(music) - Ever wondered what it takes
to run the infrastructure that hosts ChatGPT with over
100 million users today, and how this infrastructure can work for your workloads in Azure at any scale? Well, keep watching as we break down the AI supercomputer
infrastructure built to run ChatGPT and other large language models. And joining us to go
deep on all the details, is Azure CTO Mark Russinovich. Welcome back to Mechanics! - Thanks for having me
back on the show, Jeremy. It's been a long time. - It's been really, really too long, so thanks for coming back. You know, especially now, we're seeing a major shift in technology with AI and large language models. Almost overnight, these have now defined a brand new way of interacting with your apps and data. And this really includes
Microsoft services from things like Bing chat to Copilot content creation experience across the Microsoft
365 portfolio of apps, natural language coding
with GitHub Copilot and a lot more. And now, these large language models, they're all running on Azure. But for this to be possible there had to be some
significant breakthroughs in our AI infrastructure, right? - Yeah, well we've been working on AI at Microsoft for decades now, but there's certainly
been a huge acceleration in AI capability over the last 10 years, driven largely by the rise of GPUs and cloud scale infrastructure. And we've contributed to that in Azure. Over the last few years, we've built a specialized
hardware and software stack to support the training inference of large language models or LLMs. Our AI supercomputer in
Azure can train models that are hundreds of billions
of parameters in size. The original GPT-3 was
175 billion parameters, but we built larger
models than that since, for example Microsoft's Megatron-Turing natural language model,
has 530 billion parameters. And as newer generations
of LLMs are released, they're going to be even larger. The thing we had to support with LLMs like GPT is their
self-supervised learning, where they learn about a language by examining billions
of pages of information over and over again. That directed how we approach building a specialized hardware and software stack that can support the
efficient running models of that massive scale. - Right, and the challenge
with something like this is that they're super resource intensive and also pretty expensive to run. - An efficient infrastructure
for running things at that size is really critical.
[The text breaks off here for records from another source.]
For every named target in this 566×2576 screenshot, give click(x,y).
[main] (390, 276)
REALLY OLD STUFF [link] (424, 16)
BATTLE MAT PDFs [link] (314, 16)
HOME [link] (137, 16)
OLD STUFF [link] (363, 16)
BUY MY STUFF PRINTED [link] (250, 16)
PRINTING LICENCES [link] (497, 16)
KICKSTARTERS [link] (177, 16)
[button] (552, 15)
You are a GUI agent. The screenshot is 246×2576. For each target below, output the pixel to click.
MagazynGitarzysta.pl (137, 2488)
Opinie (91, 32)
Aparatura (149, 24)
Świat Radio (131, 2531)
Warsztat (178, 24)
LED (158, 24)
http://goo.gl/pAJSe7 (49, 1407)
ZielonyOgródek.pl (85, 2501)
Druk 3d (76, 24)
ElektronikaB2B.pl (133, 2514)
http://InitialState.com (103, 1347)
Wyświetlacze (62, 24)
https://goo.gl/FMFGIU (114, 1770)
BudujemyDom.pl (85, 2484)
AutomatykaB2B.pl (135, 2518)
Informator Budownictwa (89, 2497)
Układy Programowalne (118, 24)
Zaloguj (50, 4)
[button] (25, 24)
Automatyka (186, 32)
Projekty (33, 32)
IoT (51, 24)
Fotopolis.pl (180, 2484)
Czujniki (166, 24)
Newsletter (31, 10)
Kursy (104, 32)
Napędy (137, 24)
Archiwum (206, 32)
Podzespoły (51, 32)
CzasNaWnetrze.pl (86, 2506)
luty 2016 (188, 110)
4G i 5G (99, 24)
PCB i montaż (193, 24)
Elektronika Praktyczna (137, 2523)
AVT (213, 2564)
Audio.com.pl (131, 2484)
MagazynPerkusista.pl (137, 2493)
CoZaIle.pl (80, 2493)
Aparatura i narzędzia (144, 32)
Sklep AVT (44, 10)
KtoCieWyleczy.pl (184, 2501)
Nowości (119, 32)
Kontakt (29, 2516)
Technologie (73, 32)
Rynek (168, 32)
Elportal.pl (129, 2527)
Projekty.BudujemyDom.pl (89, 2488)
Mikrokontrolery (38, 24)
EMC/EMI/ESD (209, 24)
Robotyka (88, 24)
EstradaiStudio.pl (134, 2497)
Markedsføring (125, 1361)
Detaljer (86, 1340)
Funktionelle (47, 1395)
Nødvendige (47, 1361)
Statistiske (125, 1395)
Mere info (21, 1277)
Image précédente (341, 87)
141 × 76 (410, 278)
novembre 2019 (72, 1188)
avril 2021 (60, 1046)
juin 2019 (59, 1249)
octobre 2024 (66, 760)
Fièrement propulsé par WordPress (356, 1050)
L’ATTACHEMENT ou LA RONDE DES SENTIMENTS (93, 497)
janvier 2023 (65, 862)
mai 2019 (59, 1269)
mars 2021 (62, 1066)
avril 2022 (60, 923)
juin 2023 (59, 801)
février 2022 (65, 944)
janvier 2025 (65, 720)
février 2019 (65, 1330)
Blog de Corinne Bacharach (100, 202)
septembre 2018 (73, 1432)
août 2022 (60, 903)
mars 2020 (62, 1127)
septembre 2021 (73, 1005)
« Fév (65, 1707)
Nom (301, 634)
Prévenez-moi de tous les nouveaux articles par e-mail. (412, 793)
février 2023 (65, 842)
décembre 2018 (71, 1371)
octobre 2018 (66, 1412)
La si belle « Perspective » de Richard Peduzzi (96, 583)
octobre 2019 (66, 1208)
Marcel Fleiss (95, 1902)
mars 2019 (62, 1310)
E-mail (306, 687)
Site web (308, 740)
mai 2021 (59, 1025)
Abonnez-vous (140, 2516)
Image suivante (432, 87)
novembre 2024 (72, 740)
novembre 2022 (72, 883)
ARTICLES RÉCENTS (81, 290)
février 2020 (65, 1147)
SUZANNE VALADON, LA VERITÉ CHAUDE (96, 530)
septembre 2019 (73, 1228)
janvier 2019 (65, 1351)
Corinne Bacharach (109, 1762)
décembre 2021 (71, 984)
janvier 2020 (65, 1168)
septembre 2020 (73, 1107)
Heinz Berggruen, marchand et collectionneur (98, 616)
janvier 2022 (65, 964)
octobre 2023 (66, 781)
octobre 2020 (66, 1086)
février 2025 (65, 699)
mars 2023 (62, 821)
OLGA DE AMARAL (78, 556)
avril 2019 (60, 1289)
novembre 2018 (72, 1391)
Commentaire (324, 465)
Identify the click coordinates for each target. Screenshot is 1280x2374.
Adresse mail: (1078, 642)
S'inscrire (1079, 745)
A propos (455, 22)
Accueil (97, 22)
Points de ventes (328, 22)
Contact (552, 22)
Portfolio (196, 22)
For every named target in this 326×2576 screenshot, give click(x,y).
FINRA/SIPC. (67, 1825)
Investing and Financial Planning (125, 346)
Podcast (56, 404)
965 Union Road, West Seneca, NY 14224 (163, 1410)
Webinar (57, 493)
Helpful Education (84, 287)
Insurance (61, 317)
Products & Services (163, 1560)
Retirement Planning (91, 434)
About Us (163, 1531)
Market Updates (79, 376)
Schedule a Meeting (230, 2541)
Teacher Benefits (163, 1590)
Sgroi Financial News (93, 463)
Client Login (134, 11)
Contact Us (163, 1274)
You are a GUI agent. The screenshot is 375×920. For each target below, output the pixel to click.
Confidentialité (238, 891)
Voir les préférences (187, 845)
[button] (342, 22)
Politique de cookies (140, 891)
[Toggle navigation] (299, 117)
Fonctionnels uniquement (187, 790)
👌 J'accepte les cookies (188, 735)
You have to deal with failures that are happening on a regular basis. Every few days, and even
sometimes more frequently when you're at large scale, something's going to fail. Like a server's going to fail or a network link's
going to start to flap. So you've got to be able to minimize the rate of failures. When one happens, you've got to be able to diagnose it very quickly and then you've got to be
able to fix it very quickly. A lot of things had to come together to build a hardware and software stack that could support that kind of scale. We've invested a lot in our
datacenter infrastructure, with state-of-the-art hardware that we run in Azure globally
for raw compute horsepower. One of the key things
we do is cluster GPUs with a high-bandwidth network to provide connectivity required
to efficiently train them. We layer on top of that Azure software platform optimizations
where we have for example, enlightened the platform
and the hypervisor to be able to access those network GPUs so that the performance is comparable to running on bare metal, but with a full
manageability layer on top. As we move up the stack, we've also developed and
integrated open-source frameworks like ONYX for model portability. And the DeepSpeed framework that came out of Microsoft Research that helps componentize these models
so that they can train across interconnected GPUs
at greater scale and speed. In fact, DeepSpeed has
become the defacto framework for distributed machine learning training - Right, let's just put this into context, because for the OpenAI service, the supercomputer that we built for OpenAI back in 2020 comprises more than 285,000 AMD InfiniBand
connected CPU cores. And separately there are 10,000 NVIDIA V100 Tensor Core GPUs that
are also InfiniBand connected. - Right, so one of the techniques used to train those models is
called data parallelism. Where you're actually
training many, many instances of the model at the same time
on small batches of data. And after each batch is
processed, the GPUs exchange information and then
proceed to the next batch. And that's why you require
systems that are that large. By the way, that system
that we built back in 2020, was the fifth largest
supercomputer in the world at the time and the largest
supercomputer ever built in the public cloud. It's really the result
of a collaborative effort between Microsoft engineering,
Microsoft Research, the OpenAI organization, and NVIDIA. - One of the more impressive things that I've found with this is just how we've been able to
network everything together. And I know that we've
actually used InfiniBand to achieve this, but what
else did you have to do to optimize the hardware side? - Well, we've actually
been using InfiniBand for a decade in our HPC clusters. It has better cost
performance than ethernet and Azure is unique compared
to every other cloud for that. It's one of the key reasons
OpenAI actually came to us, we've been battle testing
this for many years. And of course, we've since
built even bigger systems than the one we talked
about publicly back in 2020. We collaborated with NVIDIA to deliver purpose-built AI infrastructure
within NVIDIA GPUs. The multiple GPUs required to train LLMs don't all operate on the same board or even the same rack. They're spread out due to the
power consumption and heat, and we want to network and cluster as many GPUs as we can. And the new H100 VM series in Azure, powered by NVIDIA H100 Tensor Core GPUs, lets you choose one or more GPUs, cluster up to eight GPUs
per VM using NVLink, and scale out to thousands
if your demands grow, using NVIDIA Quantum-2
InfiniBand networking. That's up to 30x higher
performance in inferencing and 4x higher for training compared to NVIDIA's previous
A100 generation of GPUs. These are designed specifically for multi-tenant cloud compute, giving us the ability to
isolate customers sharing the same server from one another, and with that we can achieve
the elastic scale that we need. - Right, and it's also
critical for something like this in training
the models of this size, but I'd like to go into throughput. So how much have we
improved the throughput then for our GPUs? - Yeah, so from a throughput perspective, starting with a single node using NVSwitch and NVLink 4.0, bisectional bandwidth can
reach 3.6 Terabytes per second between eight local GPUs. And to put that in
perspective, at that speed, you could download about 80 4K videos in less than a second.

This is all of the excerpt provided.